Task: Using the listing below, show all lines that hold the word "computer".

Data for the task:
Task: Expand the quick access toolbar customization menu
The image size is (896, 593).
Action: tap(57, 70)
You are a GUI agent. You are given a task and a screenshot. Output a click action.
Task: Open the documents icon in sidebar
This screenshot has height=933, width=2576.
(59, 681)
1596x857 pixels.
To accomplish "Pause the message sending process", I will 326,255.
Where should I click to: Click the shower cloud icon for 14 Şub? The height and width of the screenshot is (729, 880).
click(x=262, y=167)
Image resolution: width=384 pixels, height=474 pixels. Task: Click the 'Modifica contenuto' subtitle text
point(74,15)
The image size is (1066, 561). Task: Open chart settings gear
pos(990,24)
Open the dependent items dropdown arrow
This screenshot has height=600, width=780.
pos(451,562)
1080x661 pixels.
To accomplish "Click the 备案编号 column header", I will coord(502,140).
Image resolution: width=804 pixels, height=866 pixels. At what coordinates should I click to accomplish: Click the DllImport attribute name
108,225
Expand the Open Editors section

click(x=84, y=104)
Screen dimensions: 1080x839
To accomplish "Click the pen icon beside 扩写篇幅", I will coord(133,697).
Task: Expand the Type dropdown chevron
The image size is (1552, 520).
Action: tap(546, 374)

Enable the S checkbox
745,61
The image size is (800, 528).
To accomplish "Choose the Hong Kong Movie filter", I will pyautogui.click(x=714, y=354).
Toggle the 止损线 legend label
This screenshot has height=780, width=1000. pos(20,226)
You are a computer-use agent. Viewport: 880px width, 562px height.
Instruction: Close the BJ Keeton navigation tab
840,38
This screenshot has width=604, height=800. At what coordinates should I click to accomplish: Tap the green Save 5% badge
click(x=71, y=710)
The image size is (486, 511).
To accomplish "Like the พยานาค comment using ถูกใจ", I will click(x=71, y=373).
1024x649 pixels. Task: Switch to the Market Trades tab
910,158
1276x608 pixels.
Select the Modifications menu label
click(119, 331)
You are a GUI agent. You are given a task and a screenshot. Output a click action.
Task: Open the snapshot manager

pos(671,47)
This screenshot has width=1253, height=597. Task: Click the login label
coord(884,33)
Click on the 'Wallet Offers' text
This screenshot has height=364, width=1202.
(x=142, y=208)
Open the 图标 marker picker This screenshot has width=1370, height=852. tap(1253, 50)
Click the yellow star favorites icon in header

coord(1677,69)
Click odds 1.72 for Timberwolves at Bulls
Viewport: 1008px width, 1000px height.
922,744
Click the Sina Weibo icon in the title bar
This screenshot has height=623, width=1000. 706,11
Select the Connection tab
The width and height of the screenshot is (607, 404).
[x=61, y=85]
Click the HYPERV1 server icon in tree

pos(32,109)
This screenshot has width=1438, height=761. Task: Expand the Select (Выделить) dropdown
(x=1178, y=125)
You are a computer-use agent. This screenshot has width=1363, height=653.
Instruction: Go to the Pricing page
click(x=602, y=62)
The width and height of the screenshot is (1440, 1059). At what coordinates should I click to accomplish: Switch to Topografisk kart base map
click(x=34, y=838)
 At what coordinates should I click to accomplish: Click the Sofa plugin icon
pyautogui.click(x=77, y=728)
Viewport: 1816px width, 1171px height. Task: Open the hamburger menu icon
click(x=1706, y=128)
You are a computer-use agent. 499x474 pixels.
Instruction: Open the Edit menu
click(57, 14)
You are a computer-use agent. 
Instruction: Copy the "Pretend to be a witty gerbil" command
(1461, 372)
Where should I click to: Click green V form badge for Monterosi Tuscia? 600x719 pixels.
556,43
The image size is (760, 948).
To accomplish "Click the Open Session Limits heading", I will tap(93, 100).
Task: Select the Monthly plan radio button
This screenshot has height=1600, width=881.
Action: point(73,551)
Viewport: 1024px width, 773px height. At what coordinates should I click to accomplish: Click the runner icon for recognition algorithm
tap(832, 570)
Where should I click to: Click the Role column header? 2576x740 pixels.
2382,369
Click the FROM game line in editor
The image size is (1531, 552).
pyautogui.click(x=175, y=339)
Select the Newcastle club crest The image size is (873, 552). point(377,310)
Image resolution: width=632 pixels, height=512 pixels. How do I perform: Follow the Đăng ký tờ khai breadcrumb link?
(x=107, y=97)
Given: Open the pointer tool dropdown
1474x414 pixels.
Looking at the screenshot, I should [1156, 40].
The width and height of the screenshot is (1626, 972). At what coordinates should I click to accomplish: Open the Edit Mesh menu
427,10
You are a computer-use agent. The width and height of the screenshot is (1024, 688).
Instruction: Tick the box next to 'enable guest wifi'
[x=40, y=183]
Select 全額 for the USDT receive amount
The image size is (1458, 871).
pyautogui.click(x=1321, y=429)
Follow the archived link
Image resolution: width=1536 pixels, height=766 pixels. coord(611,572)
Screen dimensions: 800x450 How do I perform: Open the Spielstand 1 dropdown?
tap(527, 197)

Result of this task:
You are a computer-use agent. Viewport: 880px width, 562px height.
You are a computer-use agent. This screenshot has width=1363, height=653.
You are a computer-use agent. 499x474 pixels.
You are a computer-use agent. 
You are a computer-use agent. The width and height of the screenshot is (1024, 688).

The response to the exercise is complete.